# 所给节选:
In [1]:
import os
import numpy as np
import pandas as pd
from tensorflow.keras.layers import *
import tensorflow.keras.backend as K
import matplotlib.pyplot as plt
import tensorflow as tf
from tensorflow.keras.models import Model
from tensorflow.keras.utils import plot_model
from tensorflow.keras.callbacks import *
from sklearn.preprocessing import LabelEncoder
# from tensorflow.keras.constraints import *

%matplotlib inline

# 准备数据

In [2]:
path = '/disk/share/criteo/'
data = pd.read_csv(path+'criteo_sampled_data.csv')
cols = data.columns.values

dense_feats = [f for f in cols if f[0] == "I"]
sparse_feats = [f for f in cols if f[0] == "C"]

def process_dense_feats(data, feats):
    d = data.copy()
    d = d[feats].fillna(0.0)
    for f in feats:
        d[f] = d[f].apply(lambda x: np.log(x+1) if x > -1 else -1)
    
    return d

data_dense = process_dense_feats(data, dense_feats)

vocab_sizes = {}
def process_sparse_feats(data, feats):
    d = data.copy()
    d = d[feats].fillna("-1")
    for f in feats:
        label_encoder = LabelEncoder()
        d[f] = label_encoder.fit_transform(d[f])
        vocab_sizes[f] = d[f].nunique() + 1
    return d

data_sparse = process_sparse_feats(data, sparse_feats)
total_data = pd.concat([data_dense, data_sparse], axis=1)
total_data['label'] = data['label']

# 自定义层

In [3]:
class SparseEmbedding(Layer):
    def __init__(self, sparse_feats, vocab_sizes, embed_dims=8):
        super().__init__()
        # 离散特征嵌入矩阵
        self.sparse_embeds_mat = []
        for idx, feat in enumerate(sparse_feats):
            # reg = tf.keras.regularizers.l2(0.5)

# 书面指令 1:
请原样摘录这段 Criteo 数据处理代码中的一部分：从含有“d[f] = label_encoder.fit_transform(d[f])”的词语开始，到“super().__init__()”为止。
# 书面指令 2:
在这段 Criteo 数据处理代码中，有些导入行以 import 开头，而不是以 from 开头，且不是注释。请列出这些行导入的全部模块名称。
# 书面指令 3:
在这段 Criteo 数据处理代码中，离散（稀疏）特征的缺失值被填充为什么？

# 提取材料:
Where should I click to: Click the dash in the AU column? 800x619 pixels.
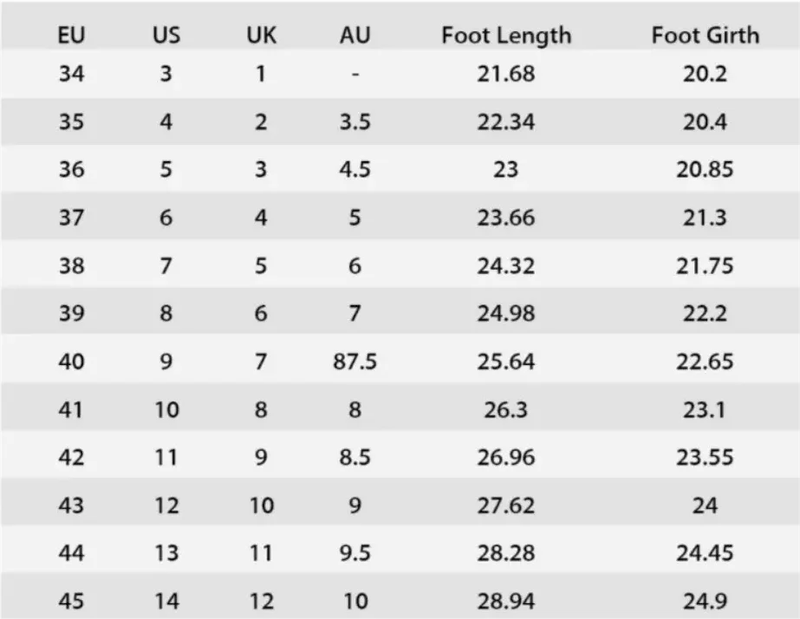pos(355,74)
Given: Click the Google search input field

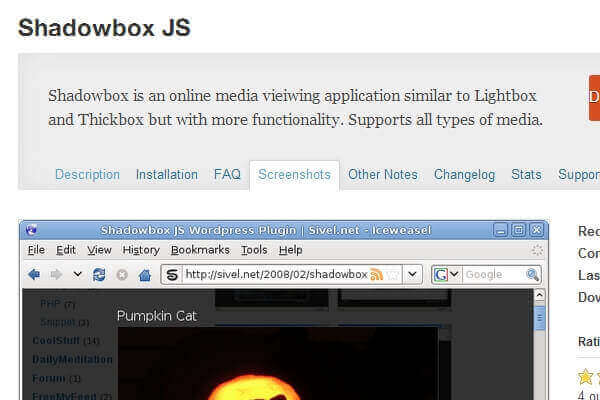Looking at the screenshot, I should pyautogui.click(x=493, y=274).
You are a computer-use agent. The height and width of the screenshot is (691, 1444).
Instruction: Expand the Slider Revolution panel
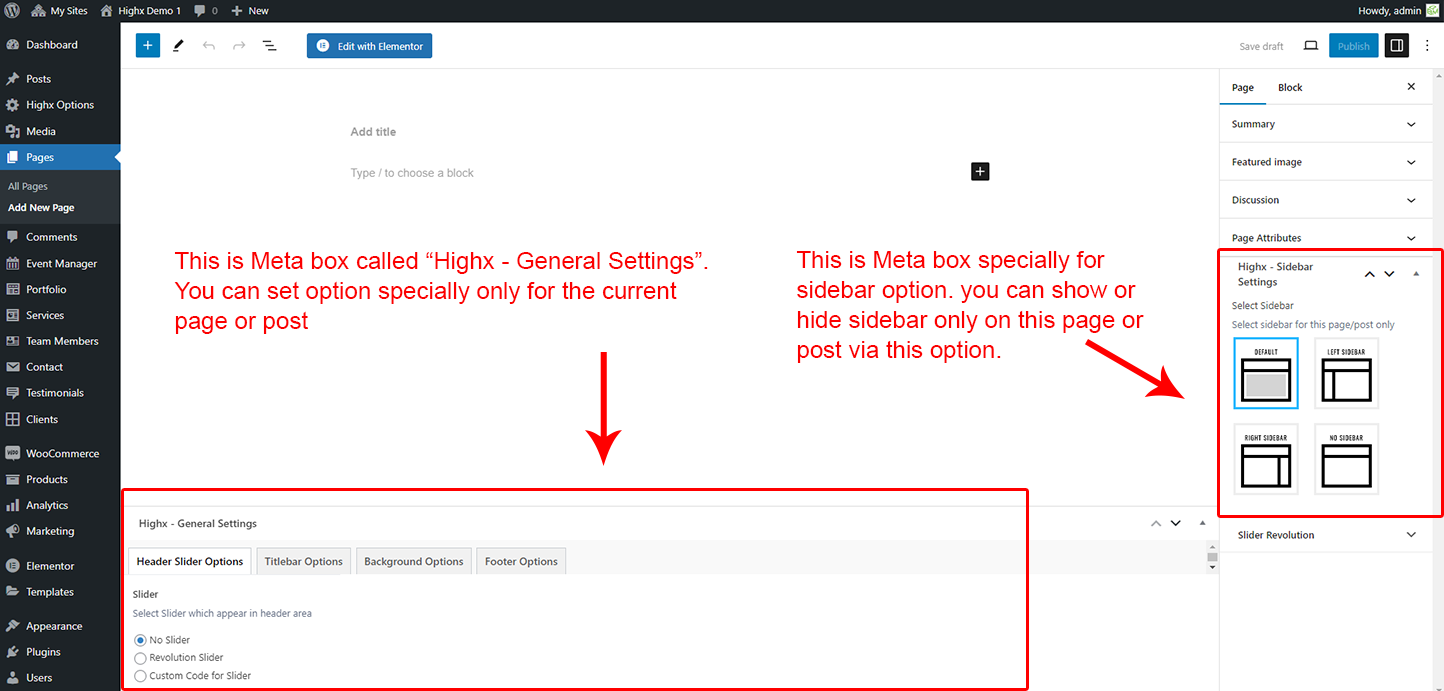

# 完整解答 1:
d[f] = label_encoder.fit_transform(d[f])
        vocab_sizes[f] = d[f].nunique() + 1
    return d

data_sparse = process_sparse_feats(data, sparse_feats)
total_data = pd.concat([data_dense, data_sparse], axis=1)
total_data['label'] = data['label']

# 自定义层

In [3]:
class SparseEmbedding(Layer):
    def __init__(self, sparse_feats, vocab_sizes, embed_dims=8):
        super().__init__()

# 完整解答 2:
os、numpy、pandas、tensorflow.keras.backend、matplotlib.pyplot、tensorflow

# 完整解答 3:
被填充为字符串 "-1"。